# [Data supplied]
▬▬▬▬▬▬

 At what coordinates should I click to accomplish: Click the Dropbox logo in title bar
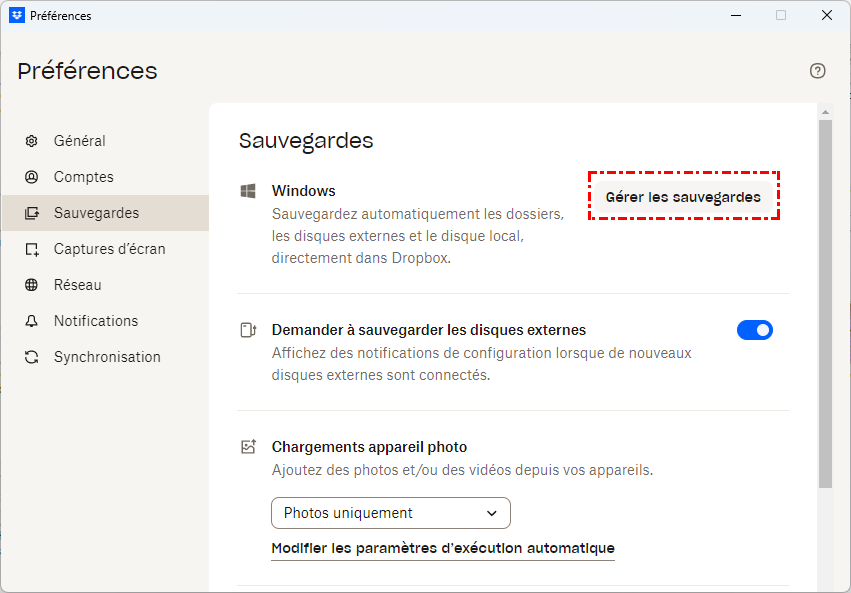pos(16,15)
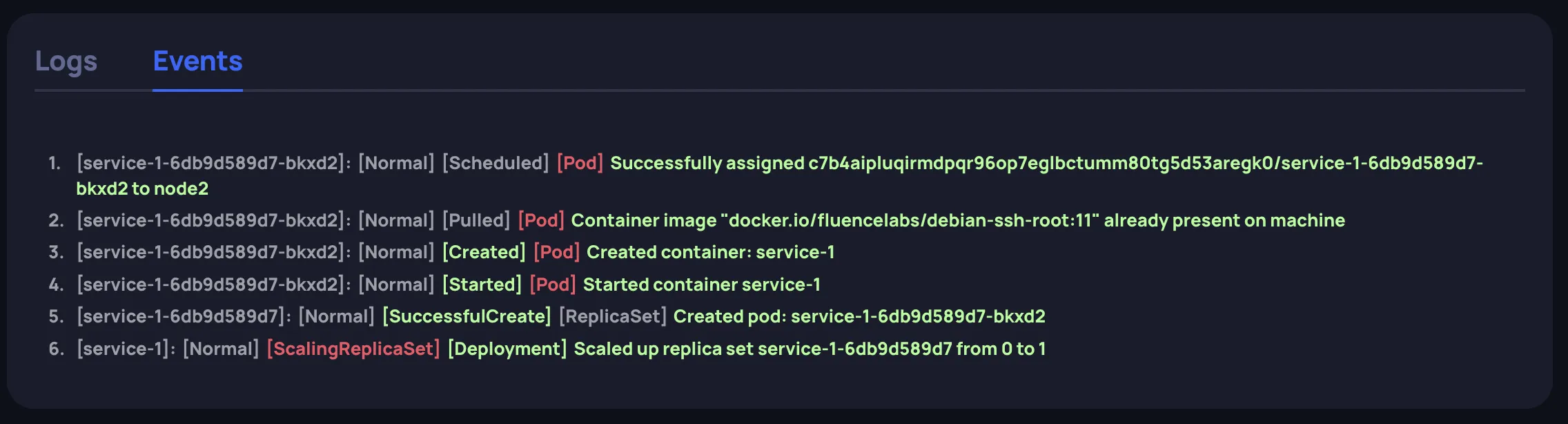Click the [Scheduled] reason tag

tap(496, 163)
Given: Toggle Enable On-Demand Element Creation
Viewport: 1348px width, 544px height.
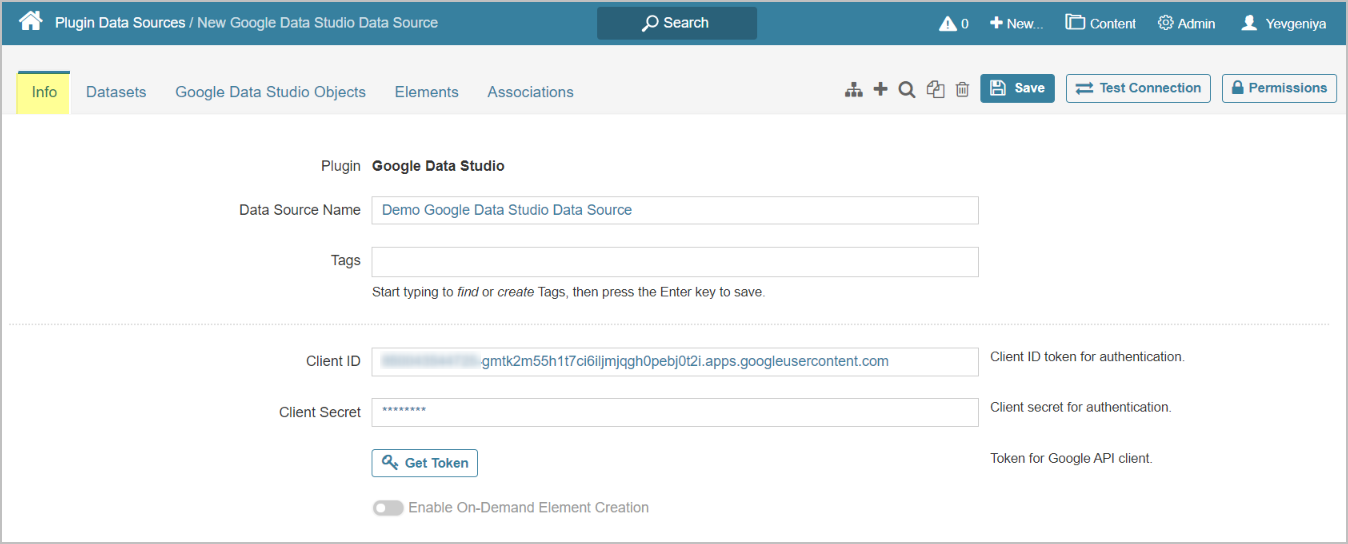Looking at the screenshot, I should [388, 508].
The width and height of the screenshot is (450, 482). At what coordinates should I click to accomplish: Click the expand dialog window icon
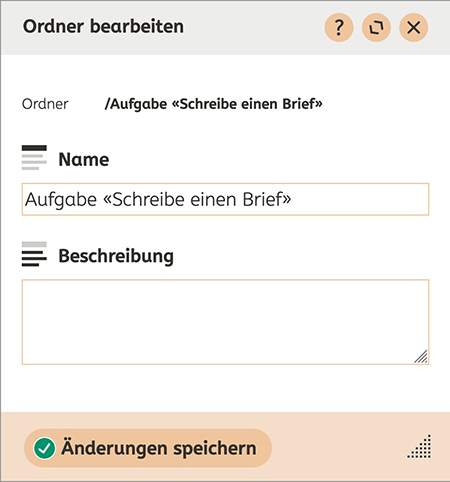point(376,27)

▬▬▬▬▬▬

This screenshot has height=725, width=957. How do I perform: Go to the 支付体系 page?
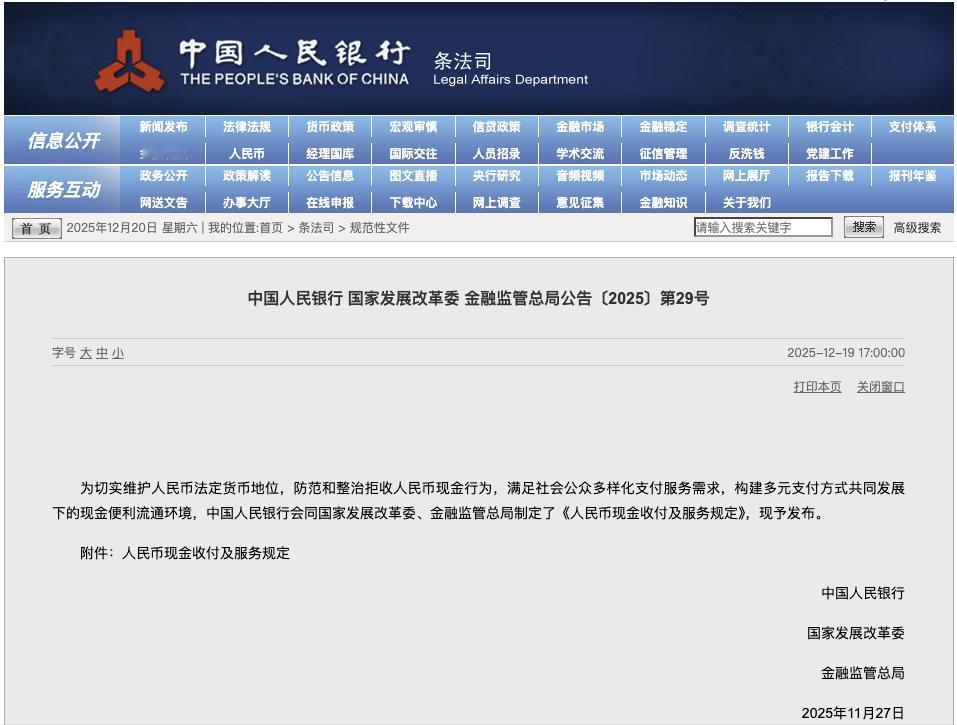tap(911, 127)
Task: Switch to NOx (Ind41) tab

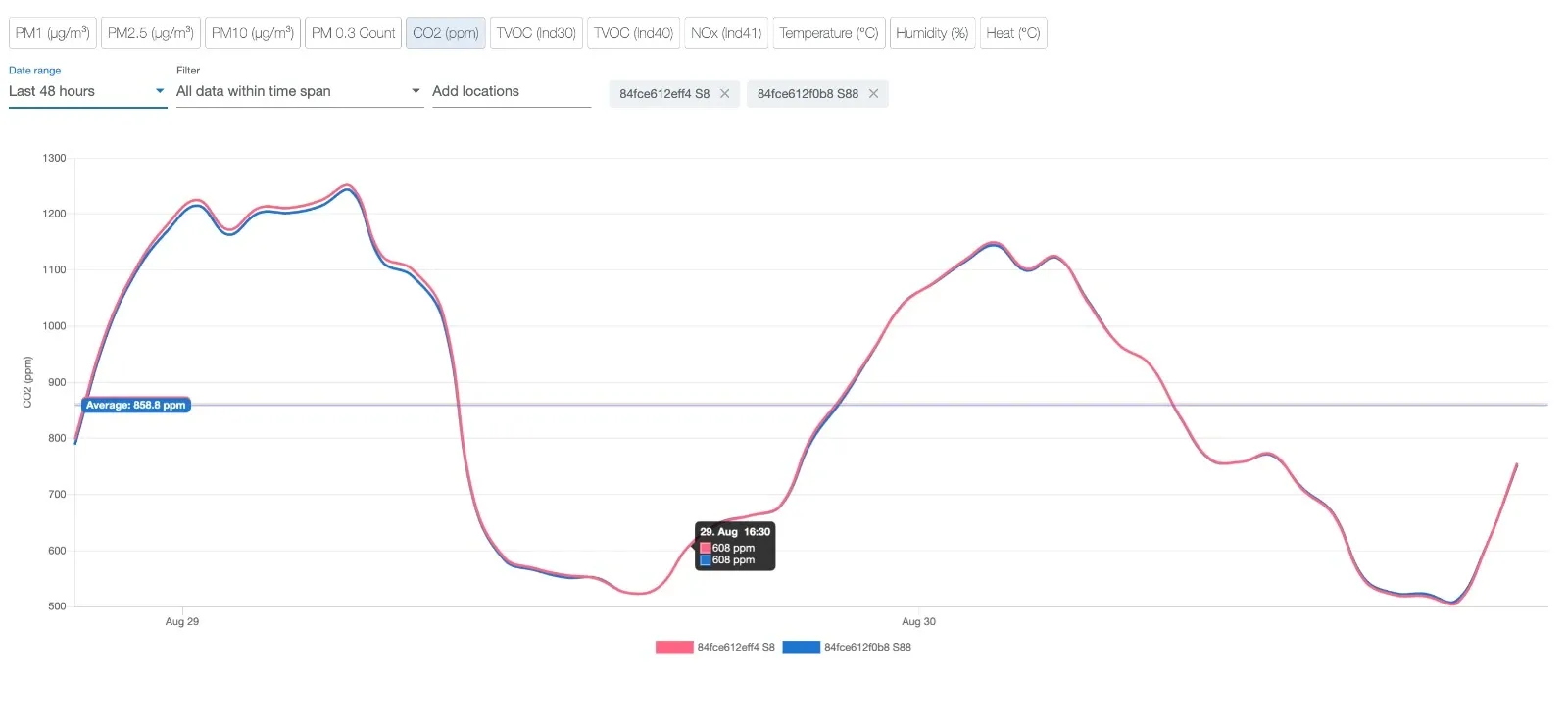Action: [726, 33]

▬▬▬▬▬▬

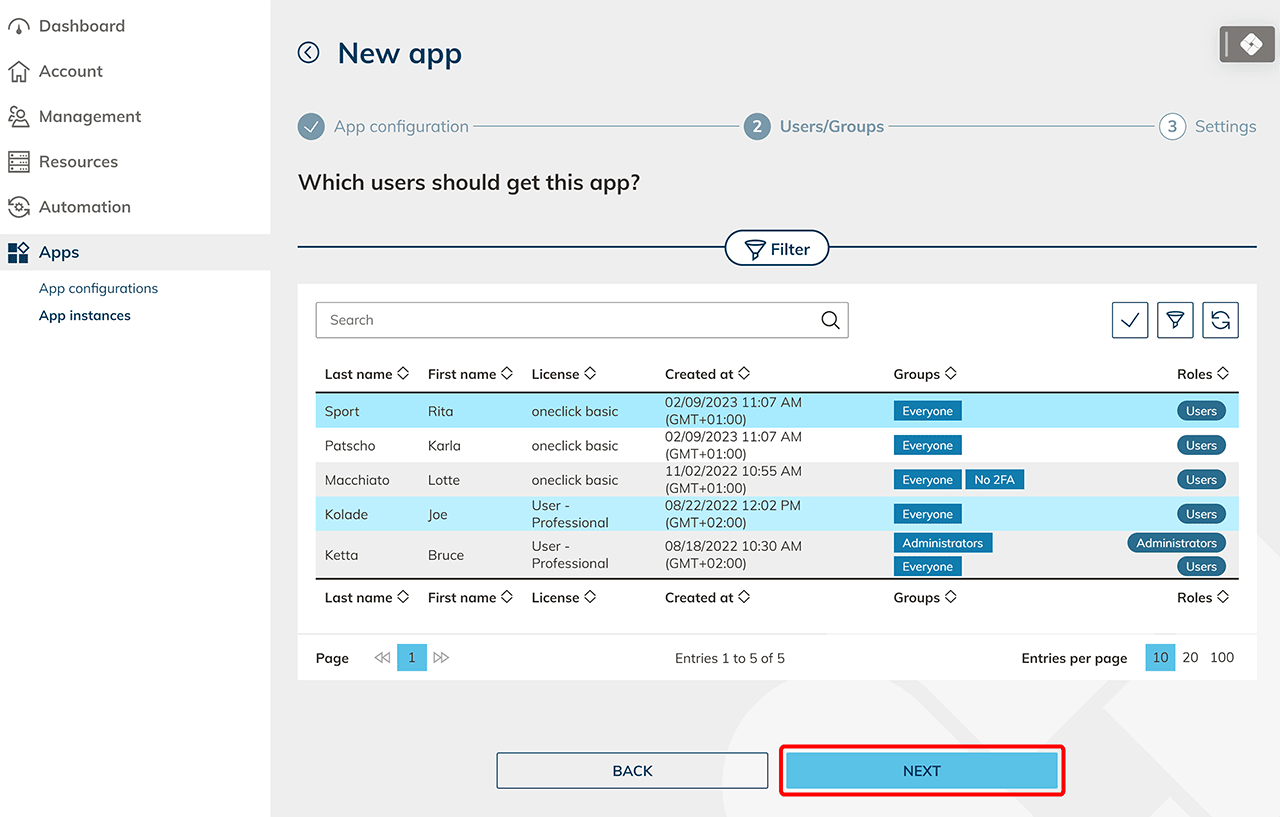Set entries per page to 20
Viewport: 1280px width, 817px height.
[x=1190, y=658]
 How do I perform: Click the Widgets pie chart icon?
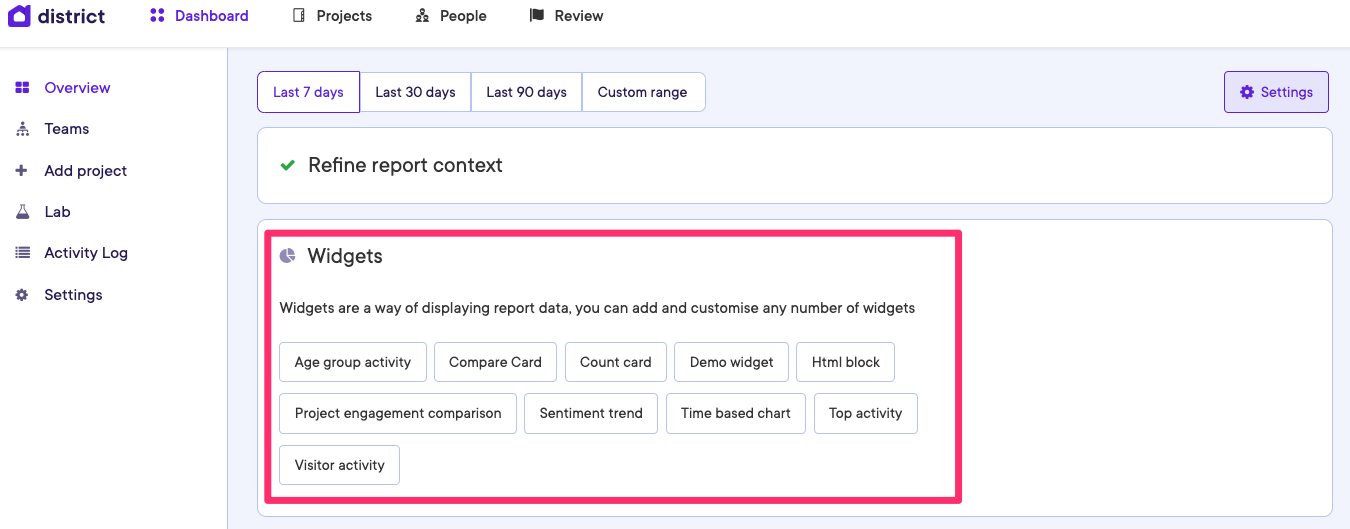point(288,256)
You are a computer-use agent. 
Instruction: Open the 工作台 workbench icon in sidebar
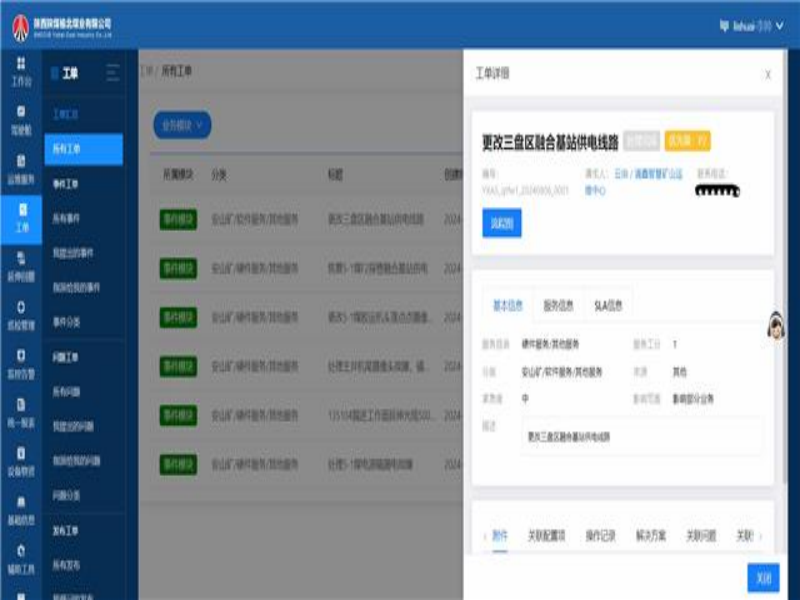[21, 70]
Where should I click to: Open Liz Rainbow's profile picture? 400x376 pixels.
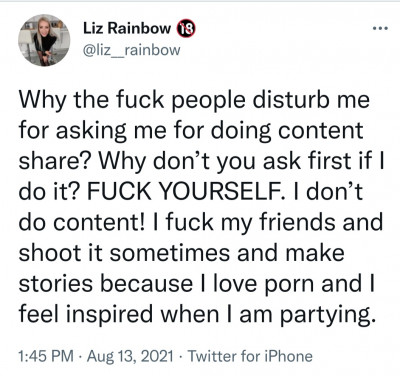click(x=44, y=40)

▬▬▬▬▬▬

# [What is needed]
What belongs in the answer is each line above from the line with "in title bar" to the line with "Given: Toggle Enable", inclusive, reproduced exactly and free of pictures.

# [Solved problem]
 At what coordinates should I click to accomplish: Click the Dropbox logo in title bar
pos(16,15)
Click the [Scheduled] reason tag

tap(496, 163)
Given: Toggle Enable On-Demand Element Creation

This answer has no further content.